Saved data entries
--- START ---

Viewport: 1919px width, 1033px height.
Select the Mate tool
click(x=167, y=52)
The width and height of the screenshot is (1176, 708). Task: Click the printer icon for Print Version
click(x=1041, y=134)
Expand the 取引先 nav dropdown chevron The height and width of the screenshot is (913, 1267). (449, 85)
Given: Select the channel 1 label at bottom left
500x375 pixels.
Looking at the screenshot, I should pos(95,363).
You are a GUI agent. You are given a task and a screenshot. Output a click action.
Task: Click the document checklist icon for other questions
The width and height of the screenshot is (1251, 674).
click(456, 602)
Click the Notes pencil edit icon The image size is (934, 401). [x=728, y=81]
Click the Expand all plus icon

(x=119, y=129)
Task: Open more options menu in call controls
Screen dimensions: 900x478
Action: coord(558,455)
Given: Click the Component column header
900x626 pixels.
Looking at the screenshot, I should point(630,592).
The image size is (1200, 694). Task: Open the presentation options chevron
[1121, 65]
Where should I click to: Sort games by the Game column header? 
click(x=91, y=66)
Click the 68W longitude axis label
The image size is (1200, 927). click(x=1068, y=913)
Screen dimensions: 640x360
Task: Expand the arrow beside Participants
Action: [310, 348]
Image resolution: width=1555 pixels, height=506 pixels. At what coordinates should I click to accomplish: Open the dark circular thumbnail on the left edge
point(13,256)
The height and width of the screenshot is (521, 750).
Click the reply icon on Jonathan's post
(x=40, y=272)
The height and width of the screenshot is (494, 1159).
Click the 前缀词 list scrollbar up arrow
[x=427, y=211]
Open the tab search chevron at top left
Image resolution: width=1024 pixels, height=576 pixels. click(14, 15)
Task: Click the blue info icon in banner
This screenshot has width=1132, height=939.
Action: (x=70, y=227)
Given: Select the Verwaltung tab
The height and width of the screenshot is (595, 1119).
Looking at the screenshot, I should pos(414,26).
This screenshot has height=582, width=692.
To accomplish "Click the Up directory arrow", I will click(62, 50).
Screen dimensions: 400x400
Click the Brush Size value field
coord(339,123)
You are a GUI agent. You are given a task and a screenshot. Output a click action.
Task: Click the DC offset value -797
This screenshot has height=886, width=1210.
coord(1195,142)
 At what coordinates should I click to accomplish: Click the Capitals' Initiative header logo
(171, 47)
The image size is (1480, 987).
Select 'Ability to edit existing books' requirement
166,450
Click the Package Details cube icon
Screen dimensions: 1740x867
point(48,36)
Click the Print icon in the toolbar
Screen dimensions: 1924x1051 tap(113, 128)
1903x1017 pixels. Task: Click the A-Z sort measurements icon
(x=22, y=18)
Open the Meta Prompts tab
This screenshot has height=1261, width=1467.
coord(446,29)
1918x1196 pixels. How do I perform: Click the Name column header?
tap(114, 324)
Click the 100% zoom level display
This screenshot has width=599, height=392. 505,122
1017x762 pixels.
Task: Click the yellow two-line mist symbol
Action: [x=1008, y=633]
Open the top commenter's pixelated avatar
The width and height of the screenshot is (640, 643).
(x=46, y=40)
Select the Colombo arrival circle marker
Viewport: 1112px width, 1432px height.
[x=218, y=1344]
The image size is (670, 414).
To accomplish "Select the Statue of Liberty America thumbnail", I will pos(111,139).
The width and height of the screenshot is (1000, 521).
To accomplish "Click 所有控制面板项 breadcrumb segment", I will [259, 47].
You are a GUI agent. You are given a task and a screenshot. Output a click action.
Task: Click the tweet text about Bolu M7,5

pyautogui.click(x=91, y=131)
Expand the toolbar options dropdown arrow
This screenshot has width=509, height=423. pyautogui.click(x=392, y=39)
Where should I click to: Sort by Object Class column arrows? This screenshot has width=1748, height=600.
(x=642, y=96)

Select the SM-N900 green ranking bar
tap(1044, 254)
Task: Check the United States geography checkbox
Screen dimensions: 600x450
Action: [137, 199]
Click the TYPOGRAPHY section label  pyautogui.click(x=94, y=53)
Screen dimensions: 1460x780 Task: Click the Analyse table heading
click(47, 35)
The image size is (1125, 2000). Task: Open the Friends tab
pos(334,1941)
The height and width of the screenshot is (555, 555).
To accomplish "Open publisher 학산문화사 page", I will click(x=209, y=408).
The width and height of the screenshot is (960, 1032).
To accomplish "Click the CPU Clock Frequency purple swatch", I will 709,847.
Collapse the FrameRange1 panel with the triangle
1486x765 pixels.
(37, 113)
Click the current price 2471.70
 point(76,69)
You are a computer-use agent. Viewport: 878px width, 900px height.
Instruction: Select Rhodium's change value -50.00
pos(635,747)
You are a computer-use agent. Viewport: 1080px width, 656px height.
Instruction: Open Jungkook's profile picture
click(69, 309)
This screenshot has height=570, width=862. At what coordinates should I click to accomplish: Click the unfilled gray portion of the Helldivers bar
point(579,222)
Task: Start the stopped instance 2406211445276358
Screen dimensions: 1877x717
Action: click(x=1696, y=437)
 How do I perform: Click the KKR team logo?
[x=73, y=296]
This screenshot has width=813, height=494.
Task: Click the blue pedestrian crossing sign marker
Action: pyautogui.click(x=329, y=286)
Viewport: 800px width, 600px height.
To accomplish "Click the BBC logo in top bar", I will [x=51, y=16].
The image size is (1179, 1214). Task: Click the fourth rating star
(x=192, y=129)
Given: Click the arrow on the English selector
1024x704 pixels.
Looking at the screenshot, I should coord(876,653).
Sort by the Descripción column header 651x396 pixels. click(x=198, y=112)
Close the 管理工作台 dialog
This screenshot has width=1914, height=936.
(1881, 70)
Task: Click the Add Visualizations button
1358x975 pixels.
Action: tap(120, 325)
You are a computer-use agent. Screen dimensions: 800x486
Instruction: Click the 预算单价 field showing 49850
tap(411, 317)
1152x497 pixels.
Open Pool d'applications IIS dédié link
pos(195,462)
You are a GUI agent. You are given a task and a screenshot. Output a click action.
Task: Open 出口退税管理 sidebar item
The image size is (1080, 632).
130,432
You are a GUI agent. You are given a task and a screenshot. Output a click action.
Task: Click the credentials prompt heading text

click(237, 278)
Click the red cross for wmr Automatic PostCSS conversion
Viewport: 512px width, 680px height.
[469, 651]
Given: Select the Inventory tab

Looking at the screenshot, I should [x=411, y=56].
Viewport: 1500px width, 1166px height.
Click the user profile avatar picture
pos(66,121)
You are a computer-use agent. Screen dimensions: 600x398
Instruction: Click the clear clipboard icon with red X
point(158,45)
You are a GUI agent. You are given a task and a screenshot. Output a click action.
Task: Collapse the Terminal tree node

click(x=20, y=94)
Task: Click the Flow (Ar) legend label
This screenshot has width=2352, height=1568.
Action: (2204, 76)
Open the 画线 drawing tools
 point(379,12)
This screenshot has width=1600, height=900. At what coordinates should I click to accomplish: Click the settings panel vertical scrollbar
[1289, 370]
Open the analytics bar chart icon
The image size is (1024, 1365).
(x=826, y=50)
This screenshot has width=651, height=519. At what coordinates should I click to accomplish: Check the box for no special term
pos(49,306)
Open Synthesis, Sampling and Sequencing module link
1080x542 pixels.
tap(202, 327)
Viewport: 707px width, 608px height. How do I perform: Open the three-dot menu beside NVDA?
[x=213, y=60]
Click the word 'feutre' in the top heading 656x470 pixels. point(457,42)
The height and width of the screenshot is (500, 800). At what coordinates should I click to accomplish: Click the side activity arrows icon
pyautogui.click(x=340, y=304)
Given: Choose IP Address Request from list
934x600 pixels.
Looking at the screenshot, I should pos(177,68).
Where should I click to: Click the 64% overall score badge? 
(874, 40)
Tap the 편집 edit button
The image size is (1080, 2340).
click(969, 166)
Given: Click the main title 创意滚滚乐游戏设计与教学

--- END ---

▶ _WHAT YOU ARE ASKED TO DO_:
Show the lines above with "computer".

▶ _REPLY_:
You are a computer-use agent. Viewport: 878px width, 900px height.
You are a computer-use agent. Viewport: 1080px width, 656px height.
You are a computer-use agent. Screen dimensions: 800x486
You are a computer-use agent. Screen dimensions: 600x398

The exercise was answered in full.